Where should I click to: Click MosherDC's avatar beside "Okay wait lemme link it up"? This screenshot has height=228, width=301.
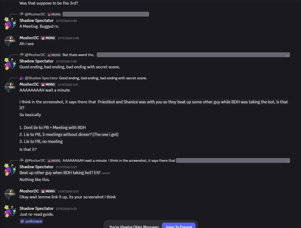pyautogui.click(x=10, y=194)
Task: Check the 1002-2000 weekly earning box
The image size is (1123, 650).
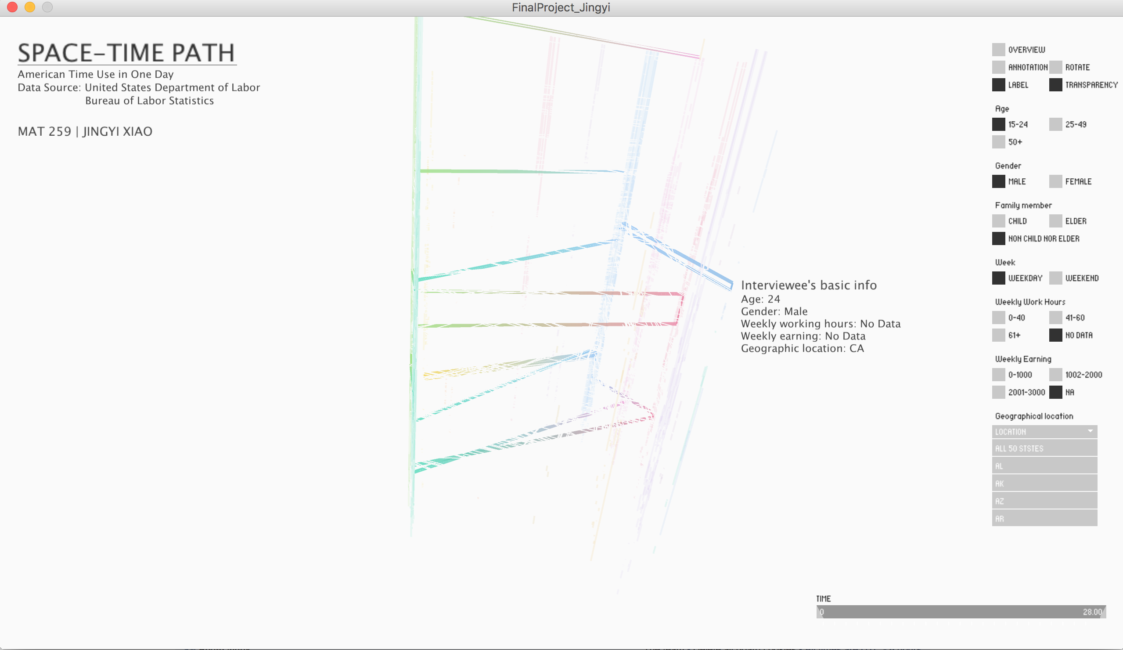Action: (1055, 374)
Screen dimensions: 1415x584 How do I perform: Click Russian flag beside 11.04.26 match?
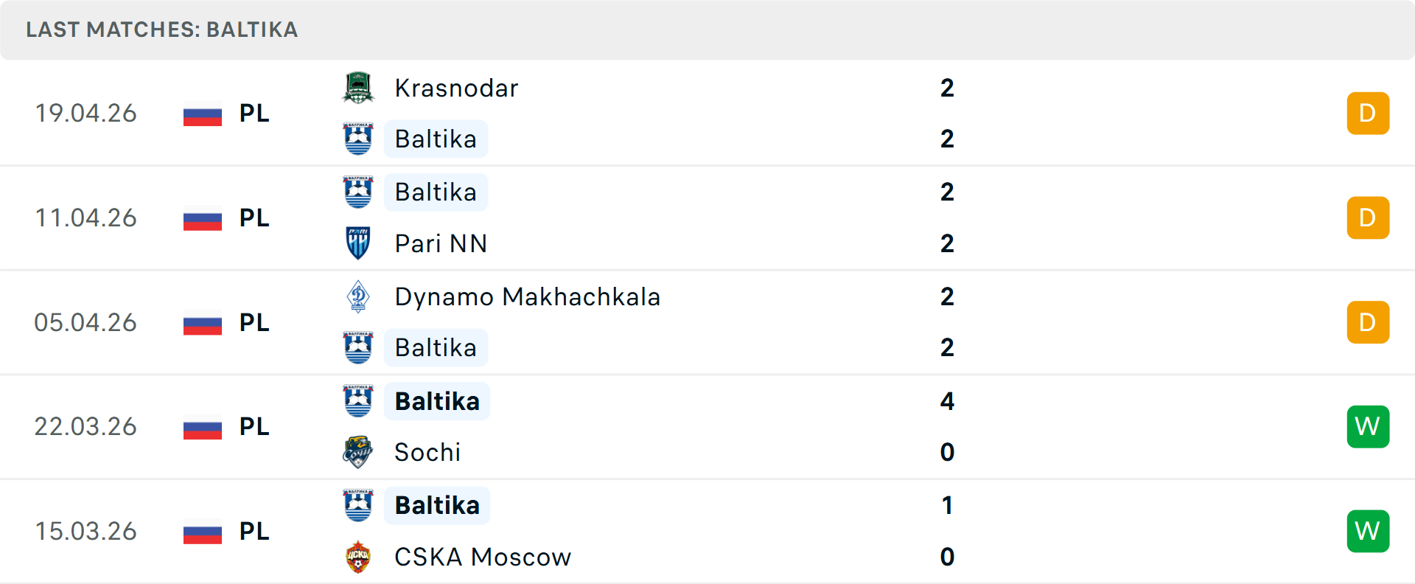pos(203,218)
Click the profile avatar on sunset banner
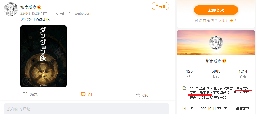The height and width of the screenshot is (114, 256). (x=216, y=42)
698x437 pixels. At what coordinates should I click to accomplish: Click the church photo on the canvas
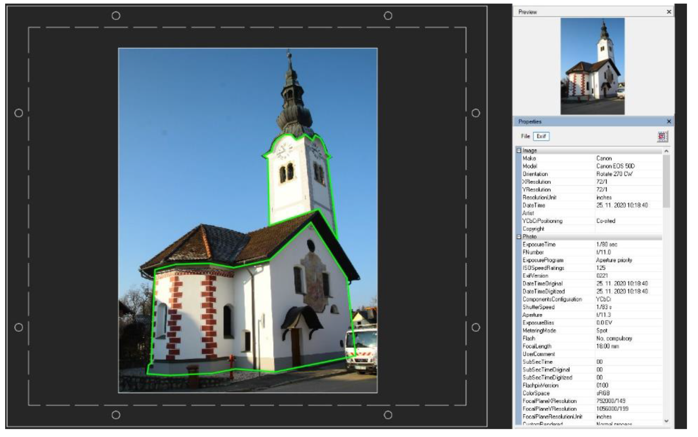click(247, 220)
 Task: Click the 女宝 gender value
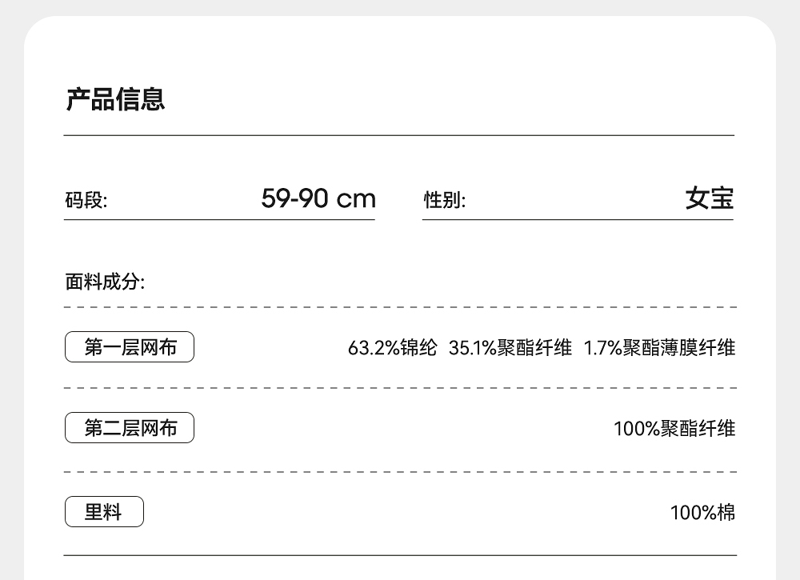pos(709,198)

┄┄┄┄┄┄

→ **TASK DESCRIPTION**:
Your copy must consist solely of the lines from the one containing "Task: Check the 1002-2000 weekly earning box" through the final line of the material above, transcribed exactly, with the pictures left out.

→ **SOLUTION TO THE EXERCISE**:
Task: Check the 1002-2000 weekly earning box
The image size is (1123, 650).
Action: (1055, 374)
Screen dimensions: 1415x584 How do I perform: Click Russian flag beside 11.04.26 match?
pos(203,218)
Click the profile avatar on sunset banner
The height and width of the screenshot is (114, 256). (x=216, y=42)
698x437 pixels. At what coordinates should I click to accomplish: Click the church photo on the canvas
click(247, 220)
 Task: Click the 女宝 gender value
pos(709,198)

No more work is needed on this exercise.